WRITTEN REQUEST
Carry the article on the Global Environmental Institute forward from its final sentence, writing the next part of its text.

QUOTED PASSAGE
---

Global Environmental Institute
- Abbreviation: GEI
- Founded: 2004
- Type: Civil non-enterprise unit
- Headquarters: Beijing, China
- Location: Beijing, China;
- Website: www.geichina.org

= Global Environmental Institute =

Chinese-based organization centered on environmental issues

The Global Environmental Institute (GEI) was founded in the U.S. in 2003 and was registered as an independent non-profit organization in the State of Delaware. GEI's mission was to design and implement market-based models for solving environmental problems in order to achieve development that is economically, ecologically, and socially sustainable. GEI was dissolved in October 2011. GEI's sister organization, the independent Beijing Chaoyang District Sustainable Global Environmental Institute in China (GEI-China) remains active.

== GEI-China's mission and strategy==
GEI-China is an independent Chinese environmental non-profit, non-governmental organization and think tank that was established in Beijing, China in 2004. GEI-China shares GEI's mission to design and implement market-based models for solving environmental problems in order to achieve development that is economically, ecologically, and socially sustainable.

GEI-China was founded on these principles and specifically aims to:

- Achieve self-sustaining and ecologically sound rural development by linking local communities directly with outside partners in areas such as biodiversity conservation, renewable energy, and organic agriculture.
- Mitigate global warming and increase energy conservation by commercializing environmental technology, fostering sustainable enterprises, and developing innovative business and financing models.
- Develop the capacity of leaders and civil society to design, implement, and enforce sound social and ecological development policies in both rural and urban contexts, as well as all industrial sectors in China and around the world.
- Integrate environmental and economic problem-solving in China by facilitating local and international collaborations between government agencies, research institutions, private enterprises, and NGOs.

GEI-China has worked extensively in the fields of rural energy, biodiversity conservation, energy efficiency in industry and environmental governance in China. In particular, it has made significant headway in spurring on unofficial, bilateral talks on climate change between the United States and China (please see page 3 of the latter reference).

GEI-China is one of a small number of NGOs based in China, and works closely with a number of important government and academic institutions in China (including the Ministry of Environmental Protection, State Forestry Administration, Tibet Development Fund and Tsinghua University).

== Programs ==
GEI-China's work falls into four main program areas: Sustainable Rural Development, Biodiversity Conservation, Energy and Climate Change and Environmental Governance.

GEI-China's Sustainable Rural Development program works to incorporate successful commercial models to the development of rural communities. In particular, its projects focus clean renewable energy at the household and village level (e.g. biogas, solar cookers) as well as organic farming and rural finance. Project sites include Lijiang, Yunnan Province, the Tibet Autonomous Region and Chebaling Nature Reserve in Guangdong Province (with UNESCO) in China, as well as five provinces in Sri Lanka.

---

DATA LINES
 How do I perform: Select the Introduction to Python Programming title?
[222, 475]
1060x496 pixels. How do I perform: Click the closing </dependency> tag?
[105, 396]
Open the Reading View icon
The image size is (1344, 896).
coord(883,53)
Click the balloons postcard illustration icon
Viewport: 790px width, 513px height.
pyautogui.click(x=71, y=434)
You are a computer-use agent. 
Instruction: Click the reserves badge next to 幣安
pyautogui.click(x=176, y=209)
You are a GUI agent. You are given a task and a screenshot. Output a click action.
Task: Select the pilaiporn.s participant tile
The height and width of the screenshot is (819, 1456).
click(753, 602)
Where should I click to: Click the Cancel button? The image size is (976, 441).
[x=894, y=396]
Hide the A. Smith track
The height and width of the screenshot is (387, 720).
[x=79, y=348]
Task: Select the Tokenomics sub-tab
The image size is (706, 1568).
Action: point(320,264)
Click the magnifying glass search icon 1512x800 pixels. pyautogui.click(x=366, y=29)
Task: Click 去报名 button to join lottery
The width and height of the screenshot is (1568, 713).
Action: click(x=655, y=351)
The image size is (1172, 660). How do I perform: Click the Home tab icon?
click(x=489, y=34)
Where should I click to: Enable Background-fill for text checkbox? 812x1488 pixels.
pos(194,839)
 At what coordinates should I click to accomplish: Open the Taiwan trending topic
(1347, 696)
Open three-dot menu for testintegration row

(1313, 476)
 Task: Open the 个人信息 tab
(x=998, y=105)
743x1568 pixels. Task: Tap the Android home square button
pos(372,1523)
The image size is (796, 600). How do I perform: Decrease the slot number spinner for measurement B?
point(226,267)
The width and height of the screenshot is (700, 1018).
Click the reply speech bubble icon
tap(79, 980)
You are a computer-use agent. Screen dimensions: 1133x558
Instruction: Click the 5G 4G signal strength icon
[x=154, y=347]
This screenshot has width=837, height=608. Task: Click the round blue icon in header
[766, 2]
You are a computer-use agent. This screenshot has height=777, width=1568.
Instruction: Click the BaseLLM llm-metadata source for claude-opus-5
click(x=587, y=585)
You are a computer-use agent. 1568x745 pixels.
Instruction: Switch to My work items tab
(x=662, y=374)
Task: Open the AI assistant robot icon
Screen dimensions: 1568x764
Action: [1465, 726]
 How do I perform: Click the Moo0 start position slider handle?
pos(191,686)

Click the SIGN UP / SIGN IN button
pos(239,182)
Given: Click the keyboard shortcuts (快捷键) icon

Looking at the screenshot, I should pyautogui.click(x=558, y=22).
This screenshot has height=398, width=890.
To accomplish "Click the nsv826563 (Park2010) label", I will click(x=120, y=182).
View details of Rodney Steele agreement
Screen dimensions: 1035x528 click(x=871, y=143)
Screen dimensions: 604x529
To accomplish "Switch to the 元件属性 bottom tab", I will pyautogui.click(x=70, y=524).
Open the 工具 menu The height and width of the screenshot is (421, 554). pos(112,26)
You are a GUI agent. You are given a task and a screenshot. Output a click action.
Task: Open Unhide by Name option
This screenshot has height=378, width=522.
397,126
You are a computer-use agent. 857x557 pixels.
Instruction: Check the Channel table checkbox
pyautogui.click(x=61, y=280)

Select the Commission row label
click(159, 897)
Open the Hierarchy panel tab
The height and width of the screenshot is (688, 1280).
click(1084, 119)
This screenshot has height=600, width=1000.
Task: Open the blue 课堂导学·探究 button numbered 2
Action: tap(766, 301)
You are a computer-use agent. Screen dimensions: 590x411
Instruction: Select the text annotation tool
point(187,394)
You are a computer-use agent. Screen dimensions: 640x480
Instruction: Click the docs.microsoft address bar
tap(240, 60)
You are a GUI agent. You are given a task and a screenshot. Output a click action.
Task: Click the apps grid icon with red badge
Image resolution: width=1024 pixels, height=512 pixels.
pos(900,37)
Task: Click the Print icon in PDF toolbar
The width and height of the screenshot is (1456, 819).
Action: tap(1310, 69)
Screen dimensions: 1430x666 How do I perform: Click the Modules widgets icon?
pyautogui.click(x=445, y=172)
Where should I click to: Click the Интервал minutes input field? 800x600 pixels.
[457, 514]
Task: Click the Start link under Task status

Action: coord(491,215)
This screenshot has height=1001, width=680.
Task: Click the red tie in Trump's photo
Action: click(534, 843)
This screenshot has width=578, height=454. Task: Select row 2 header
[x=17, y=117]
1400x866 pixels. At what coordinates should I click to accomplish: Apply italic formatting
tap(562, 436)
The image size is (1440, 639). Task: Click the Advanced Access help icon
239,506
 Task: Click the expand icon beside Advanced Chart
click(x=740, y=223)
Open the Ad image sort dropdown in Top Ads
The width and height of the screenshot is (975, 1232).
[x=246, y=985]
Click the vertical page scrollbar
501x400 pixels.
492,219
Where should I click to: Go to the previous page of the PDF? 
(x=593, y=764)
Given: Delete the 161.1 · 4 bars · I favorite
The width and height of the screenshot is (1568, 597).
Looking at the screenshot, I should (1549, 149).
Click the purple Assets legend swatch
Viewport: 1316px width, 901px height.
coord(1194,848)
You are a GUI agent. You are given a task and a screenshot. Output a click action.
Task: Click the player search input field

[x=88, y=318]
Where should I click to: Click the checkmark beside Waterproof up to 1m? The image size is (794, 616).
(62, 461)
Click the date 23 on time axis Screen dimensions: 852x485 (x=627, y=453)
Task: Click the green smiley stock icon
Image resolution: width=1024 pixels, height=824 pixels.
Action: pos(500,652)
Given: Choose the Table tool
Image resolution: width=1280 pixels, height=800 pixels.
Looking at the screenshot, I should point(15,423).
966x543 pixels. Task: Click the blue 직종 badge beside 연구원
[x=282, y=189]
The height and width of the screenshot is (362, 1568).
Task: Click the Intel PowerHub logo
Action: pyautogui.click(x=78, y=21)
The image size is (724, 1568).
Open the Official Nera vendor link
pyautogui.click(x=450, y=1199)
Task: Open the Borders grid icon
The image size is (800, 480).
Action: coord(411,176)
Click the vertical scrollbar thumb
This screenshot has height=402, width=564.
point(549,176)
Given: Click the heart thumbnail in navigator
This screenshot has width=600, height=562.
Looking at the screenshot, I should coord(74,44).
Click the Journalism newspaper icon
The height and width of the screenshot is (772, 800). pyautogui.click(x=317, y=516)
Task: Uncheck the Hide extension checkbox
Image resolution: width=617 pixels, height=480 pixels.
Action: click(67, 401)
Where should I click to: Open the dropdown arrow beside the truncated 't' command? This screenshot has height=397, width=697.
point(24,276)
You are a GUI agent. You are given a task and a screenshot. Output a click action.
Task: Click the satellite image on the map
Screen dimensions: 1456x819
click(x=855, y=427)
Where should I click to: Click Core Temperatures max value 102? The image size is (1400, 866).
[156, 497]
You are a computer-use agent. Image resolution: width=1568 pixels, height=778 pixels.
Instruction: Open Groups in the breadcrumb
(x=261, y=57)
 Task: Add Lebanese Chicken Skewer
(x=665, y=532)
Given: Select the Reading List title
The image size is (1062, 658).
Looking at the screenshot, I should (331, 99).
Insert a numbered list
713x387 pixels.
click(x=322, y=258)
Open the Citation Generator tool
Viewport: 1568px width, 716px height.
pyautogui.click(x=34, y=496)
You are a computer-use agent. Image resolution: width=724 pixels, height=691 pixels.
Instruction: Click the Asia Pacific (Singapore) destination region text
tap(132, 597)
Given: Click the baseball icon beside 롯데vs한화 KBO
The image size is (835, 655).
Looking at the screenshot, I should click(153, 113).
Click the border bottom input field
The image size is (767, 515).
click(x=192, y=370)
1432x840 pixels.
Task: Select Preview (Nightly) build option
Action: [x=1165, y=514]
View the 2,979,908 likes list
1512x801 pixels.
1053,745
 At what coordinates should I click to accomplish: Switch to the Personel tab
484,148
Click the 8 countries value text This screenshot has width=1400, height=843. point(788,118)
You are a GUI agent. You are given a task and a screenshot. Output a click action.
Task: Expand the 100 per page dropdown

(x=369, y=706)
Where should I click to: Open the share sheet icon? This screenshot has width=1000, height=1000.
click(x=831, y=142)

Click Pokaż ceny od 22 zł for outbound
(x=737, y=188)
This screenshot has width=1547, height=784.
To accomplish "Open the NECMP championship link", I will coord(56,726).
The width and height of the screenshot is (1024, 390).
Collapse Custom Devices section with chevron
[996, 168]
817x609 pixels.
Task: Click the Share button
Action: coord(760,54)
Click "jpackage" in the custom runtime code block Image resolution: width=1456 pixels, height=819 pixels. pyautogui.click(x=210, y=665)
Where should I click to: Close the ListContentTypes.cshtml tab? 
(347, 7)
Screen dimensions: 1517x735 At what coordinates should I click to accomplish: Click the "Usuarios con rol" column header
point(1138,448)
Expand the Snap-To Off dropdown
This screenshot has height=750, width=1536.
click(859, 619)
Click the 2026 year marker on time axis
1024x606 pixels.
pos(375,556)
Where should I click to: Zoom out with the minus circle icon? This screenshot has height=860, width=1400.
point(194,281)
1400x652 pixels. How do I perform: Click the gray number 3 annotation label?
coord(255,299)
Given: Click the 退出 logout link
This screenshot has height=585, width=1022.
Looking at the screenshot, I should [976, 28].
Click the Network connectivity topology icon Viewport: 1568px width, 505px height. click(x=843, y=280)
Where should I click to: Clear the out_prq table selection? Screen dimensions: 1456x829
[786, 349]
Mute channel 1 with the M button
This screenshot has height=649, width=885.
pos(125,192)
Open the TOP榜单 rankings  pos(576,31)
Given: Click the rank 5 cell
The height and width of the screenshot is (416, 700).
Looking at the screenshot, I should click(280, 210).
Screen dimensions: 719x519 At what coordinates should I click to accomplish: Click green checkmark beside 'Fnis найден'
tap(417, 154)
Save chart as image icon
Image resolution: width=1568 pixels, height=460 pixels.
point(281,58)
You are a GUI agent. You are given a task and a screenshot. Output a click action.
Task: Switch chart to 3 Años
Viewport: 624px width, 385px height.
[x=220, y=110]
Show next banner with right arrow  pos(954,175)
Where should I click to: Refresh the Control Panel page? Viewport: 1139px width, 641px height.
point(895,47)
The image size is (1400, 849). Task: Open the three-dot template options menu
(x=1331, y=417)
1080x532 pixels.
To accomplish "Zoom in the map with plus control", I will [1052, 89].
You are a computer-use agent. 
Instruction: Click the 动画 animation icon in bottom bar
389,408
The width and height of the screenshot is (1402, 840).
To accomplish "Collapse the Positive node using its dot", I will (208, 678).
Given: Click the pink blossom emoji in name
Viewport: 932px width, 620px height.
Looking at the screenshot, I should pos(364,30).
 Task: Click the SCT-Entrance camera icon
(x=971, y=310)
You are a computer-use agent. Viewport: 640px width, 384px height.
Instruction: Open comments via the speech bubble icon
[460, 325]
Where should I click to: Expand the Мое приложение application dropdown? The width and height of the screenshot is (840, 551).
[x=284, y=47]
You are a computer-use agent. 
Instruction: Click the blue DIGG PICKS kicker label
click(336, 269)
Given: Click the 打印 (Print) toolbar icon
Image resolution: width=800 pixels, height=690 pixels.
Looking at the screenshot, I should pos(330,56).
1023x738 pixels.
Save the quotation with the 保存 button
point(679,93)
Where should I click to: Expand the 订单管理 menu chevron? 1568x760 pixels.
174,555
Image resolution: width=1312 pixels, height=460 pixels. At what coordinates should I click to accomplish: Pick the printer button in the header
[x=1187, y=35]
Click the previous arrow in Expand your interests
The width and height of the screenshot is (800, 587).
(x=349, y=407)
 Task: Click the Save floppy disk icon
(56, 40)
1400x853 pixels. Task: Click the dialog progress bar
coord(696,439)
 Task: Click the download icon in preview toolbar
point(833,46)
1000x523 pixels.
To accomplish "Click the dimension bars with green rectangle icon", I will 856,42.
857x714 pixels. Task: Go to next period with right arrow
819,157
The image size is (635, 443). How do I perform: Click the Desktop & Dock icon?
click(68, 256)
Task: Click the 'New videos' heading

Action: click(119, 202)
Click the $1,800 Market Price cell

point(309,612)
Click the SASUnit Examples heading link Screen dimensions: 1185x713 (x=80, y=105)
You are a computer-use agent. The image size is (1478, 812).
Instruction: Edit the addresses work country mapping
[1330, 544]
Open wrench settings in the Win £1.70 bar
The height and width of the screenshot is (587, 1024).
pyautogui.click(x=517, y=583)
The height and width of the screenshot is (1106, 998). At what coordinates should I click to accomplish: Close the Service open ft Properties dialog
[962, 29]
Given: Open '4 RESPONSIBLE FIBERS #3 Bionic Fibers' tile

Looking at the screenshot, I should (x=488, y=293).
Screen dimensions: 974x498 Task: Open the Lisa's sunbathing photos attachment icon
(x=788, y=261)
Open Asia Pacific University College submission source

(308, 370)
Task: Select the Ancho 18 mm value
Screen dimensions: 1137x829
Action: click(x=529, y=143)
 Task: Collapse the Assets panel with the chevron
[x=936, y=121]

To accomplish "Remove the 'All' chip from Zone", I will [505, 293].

---

EXERCISE RESPONSE
The Biodiversity Conservation program at GEI-China works to spur economic development of communities living near the buffer zones of nature reserves and promoting financial models that resolve conflicts between biodiversity conservation and local economic development. GEI has worked closely with county and provincial level governments to promote the Conservation Incentive Agreements model in the Fengtongzhai Nature Reserve in Baoxing County, Sichuan Province. In addition, the program team has worked with the Chinese government and Chinese timber enterprises in the publication and promotion of the "Guidelines on Sustainable Overseas Silviculture by Chinese Enterprises" (see below).

GEI-China's Energy and Climate Change program works towards the development of clean energy and energy efficient enterprises through market-oriented solutions. Its work in this area has included the promotion of energy service companies (ESCos) and capacity building for Clean Development Mechanism (CDM) projects in China, particularly in the cement industry for energy efficiency retro-fitting.
GEI-China has also provided training subsidium for Chinese enterprises under their Eco-Entrepreneurship Training Project.

The use of energy efficiency in China's metallurgy industry and models for the bulk procurement of energy efficient products and technology has also been actively encouraged in selected Chinese cities. In addition, GEI has worked closely with Chinese and US government institutions to promote unofficial dialogue and cooperation on climate change (see article below).

Finally, GEI-China's Environmental Governance program works to provide capacity building on sustainable development for China's high-level decision makers, and to this effect it has worked closely with China's Central Communist Party School. The team also works to improve the environmental behavior of Chinese enterprises operating overseas through application of environmental tools such as Environmental Impact Assessment and payment for ecosystem services. In addition, it works closely with host countries to strengthen environmental policy. GEI is currently working with the Lao National Land Management Authority to strengthen its land management law and enforcement.

During the 2009 United Nations Climate Change Conference, Madame Jiaman Jin, executive director of GEI-China, said that GEI will continue to follow the climate action framework set up by the Center for Climate Strategies, placing greater emphasis on the provincial and city prefecture level in China. In addition, GEI-China will actively facilitate South-South collaboration on rural energy, particularly on technologies like biogas, solar energy and energy efficient stoves.

Through the years, GEI-China has worked to develop local capacity, both by supporting and incubating new NGOs and training current and future government leaders through an environmental curriculum at the Central Party School of the Chinese Communist Party.

== Partners ==
GEI-China has worked with a number of enterprises, government agencies and NGOs in implementing its projects. These include:
- National Development and Reform Commission (China)
- Ministry of Environmental Protection (China)
- State Forestry Administration (China)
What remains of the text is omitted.